La fluctuation des prix de l'essence aggrave les nouvelles difficultés au Nigéria

Nigéria - Boubacar Sani

De nombreux automobilistes du Territoire de la capitale fédérale ont exprimé NigeriaIls ont exprimé leur mécontentement face à la récente augmentation du prix du litre d'essence à la pompe.

L'agence de presse nigériane (NAN) a rapporté que le prix de l'essence à la pompe a augmenté mercredi dernier.

Cette évolution a entraîné une hausse des coûts de transport et a aggravé les souffrances quotidiennes de la population.

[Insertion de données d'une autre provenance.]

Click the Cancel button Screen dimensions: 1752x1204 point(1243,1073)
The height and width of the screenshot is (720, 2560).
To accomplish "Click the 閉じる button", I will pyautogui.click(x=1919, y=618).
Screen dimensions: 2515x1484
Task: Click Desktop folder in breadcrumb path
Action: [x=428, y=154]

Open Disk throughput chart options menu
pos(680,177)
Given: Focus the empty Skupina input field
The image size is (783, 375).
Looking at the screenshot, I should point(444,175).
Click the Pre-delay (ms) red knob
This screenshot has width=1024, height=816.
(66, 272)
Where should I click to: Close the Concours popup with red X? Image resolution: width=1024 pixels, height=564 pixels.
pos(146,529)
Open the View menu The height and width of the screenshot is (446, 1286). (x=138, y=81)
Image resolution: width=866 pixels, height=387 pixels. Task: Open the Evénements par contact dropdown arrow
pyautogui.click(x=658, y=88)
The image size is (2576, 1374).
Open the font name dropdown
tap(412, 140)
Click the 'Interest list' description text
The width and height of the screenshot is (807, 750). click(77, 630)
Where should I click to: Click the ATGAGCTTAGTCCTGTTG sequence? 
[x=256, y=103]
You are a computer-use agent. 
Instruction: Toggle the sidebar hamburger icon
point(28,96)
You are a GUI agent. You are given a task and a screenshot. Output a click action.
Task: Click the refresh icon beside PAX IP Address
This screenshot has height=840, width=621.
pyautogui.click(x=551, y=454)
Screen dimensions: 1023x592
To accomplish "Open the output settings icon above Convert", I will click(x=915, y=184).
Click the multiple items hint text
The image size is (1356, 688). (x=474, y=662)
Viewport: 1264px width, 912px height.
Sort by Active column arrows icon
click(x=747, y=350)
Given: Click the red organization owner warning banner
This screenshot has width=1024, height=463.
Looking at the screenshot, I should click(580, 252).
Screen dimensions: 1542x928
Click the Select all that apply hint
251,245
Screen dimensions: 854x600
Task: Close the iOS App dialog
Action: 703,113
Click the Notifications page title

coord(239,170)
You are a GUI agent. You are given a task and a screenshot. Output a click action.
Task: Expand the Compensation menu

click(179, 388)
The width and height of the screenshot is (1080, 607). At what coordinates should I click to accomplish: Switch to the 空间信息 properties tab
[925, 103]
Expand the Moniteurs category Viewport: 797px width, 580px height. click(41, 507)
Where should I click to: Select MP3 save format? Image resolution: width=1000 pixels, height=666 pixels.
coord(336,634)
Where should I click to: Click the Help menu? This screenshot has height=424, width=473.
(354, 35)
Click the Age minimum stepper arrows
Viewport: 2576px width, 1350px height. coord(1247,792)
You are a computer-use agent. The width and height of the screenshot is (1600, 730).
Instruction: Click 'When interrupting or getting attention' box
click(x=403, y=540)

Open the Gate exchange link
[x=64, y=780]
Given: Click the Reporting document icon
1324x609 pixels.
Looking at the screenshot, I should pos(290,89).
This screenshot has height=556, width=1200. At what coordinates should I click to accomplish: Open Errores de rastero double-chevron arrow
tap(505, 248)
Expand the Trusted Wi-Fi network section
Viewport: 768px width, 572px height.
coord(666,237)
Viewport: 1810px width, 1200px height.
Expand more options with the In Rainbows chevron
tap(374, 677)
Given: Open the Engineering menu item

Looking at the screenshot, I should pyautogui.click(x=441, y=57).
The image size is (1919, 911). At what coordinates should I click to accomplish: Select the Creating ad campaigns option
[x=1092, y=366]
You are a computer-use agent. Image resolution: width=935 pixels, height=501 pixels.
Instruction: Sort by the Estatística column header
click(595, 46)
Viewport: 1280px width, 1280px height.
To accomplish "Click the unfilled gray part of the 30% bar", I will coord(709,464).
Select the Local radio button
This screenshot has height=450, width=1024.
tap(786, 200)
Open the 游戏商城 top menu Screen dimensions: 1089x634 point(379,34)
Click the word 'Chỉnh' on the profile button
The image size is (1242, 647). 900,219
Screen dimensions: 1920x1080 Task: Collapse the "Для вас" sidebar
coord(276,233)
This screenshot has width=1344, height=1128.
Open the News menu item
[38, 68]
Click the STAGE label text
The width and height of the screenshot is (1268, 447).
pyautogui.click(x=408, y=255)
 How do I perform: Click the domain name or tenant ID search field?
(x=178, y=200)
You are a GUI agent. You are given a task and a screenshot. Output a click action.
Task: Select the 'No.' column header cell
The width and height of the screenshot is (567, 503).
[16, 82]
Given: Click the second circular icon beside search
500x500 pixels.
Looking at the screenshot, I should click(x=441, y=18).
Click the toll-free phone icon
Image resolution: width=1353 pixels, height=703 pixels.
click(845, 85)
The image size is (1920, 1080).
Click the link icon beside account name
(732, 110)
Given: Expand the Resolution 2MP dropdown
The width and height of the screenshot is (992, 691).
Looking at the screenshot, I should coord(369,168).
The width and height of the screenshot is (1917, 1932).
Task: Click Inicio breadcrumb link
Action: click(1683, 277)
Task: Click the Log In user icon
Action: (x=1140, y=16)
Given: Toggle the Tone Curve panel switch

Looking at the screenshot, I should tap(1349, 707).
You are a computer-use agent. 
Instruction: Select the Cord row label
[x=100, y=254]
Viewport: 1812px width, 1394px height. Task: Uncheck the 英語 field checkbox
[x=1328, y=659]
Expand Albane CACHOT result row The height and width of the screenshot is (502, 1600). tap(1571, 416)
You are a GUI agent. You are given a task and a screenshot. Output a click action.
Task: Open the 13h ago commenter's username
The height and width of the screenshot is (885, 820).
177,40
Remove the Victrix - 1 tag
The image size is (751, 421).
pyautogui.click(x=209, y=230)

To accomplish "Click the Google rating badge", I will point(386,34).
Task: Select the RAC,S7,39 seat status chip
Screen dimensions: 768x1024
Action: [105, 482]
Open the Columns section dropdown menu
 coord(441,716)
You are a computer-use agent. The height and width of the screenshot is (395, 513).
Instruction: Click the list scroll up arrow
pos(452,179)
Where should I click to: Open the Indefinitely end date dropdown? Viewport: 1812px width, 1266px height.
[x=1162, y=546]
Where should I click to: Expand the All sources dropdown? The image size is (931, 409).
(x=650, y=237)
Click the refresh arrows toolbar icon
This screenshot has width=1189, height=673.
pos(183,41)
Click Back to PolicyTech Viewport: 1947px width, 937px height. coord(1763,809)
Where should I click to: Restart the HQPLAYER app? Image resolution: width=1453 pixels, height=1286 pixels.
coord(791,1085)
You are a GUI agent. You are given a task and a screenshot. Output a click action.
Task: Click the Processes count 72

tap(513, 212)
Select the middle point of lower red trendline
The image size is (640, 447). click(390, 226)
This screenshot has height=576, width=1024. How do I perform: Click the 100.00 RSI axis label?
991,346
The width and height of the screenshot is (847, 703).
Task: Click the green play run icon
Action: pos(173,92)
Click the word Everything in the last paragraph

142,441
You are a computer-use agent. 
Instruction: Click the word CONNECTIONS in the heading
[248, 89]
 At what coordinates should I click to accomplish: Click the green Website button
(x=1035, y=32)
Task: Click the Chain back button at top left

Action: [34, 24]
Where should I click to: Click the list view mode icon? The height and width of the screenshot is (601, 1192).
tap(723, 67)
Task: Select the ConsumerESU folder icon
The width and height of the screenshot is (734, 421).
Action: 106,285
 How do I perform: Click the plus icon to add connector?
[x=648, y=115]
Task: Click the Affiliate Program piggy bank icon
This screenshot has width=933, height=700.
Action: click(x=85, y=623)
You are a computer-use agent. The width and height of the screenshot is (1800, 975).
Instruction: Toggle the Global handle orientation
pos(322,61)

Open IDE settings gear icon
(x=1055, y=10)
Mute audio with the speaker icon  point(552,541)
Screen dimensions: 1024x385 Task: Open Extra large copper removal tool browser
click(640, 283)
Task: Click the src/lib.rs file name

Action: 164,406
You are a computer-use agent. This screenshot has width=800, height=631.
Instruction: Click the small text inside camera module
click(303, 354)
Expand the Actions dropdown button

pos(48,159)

La fluctuation des prix de l'essence aggrave les nouvelles difficultés au Nigéria

L'agence de presse NAN a rapporté dimanche à Abuja que de nombreuses stations-service qui vendaient l'essence entre 1 261 et 1 295 nairas avaient augmenté leurs prix au nouveau tarif.

La Nigerian National Petroleum Corporation Limited (NNPCL) vend actuellement l'essence à 1 364 nairas le litre, tandis que les stations MRS, BOVAS, AP (Ardova) et Mobil ont augmenté leurs prix entre 1 364 et 1 370 nairas le litre.

D'autres stations-service comme AA Rano, Emedab, Empire Energy et Ranoil vendent également de l'essence à des prix plus élevés, allant de 1 370 à 1 444 nairas le litre.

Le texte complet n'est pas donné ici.